2) No, most of us don't "hope for the best" with imaging, but would like to actually achieve a reasonable level of confidence. If your approach to data integrity is "you probably won't notice corruption", you don't have an approach to data integrity.
I'm also doing bootable images. But the old way with a r/o initrd, that does then mount the rootfs.
The rootfs can be mkfs and rsynced nicely.
That said, the article is awesome and the idea very clever.
But more to do streaming replication that dd catchup.
initrd with native OverlayFS kernel support is very versatile. ;)
Yet the btrfs, CephFS, or ZFS all have snapshot syncing tricks that make state mirrors far more practical and safe to pull off. =3
Block level copies of boot volumes is high risk, because they are almost exclusively mounted in RW mode via label or guid.
Pretty common problem for someone to do their boot drive, reboot and have it mount their backup.
If you are using iSCSI or anything with multipathing this can happen even without a reboot.
I know that block level copies seem like a good easy solution. But several decades in the storage admin to architect roles during the height of the SAN era showed that it is more problematic than you expected.

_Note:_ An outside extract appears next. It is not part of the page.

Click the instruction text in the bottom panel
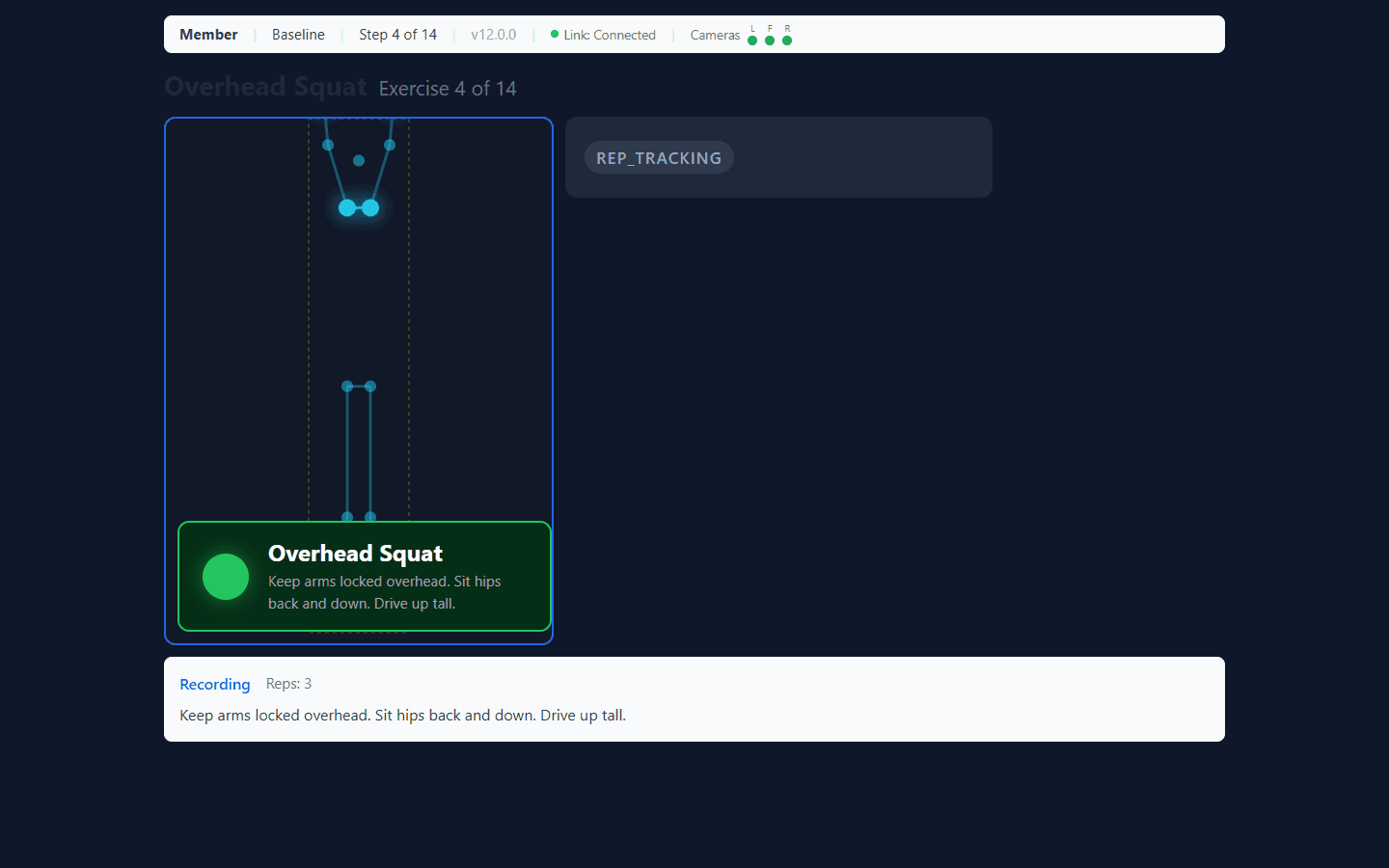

To be honest, full block level backup of a boot volume is something you do when the data isn't that critical anyways.
But if you use case requires this and the data is critical, I highly encourage you to dig into how even device files are emitted.
If you are like most people who don't have the pager scars that forced you to dig into udev etc... you probably won't realize what appears to be a concrete implementation detail is really just a facade pattern.
1) The article stated that using bootable images for backup was a preference. That doesn’t invalidate asking whether that’s an ideal preference
2) Arguing that it might be better to avoid such methods because of possible problems with data integrity isn’t a lack of an approach to data integrity.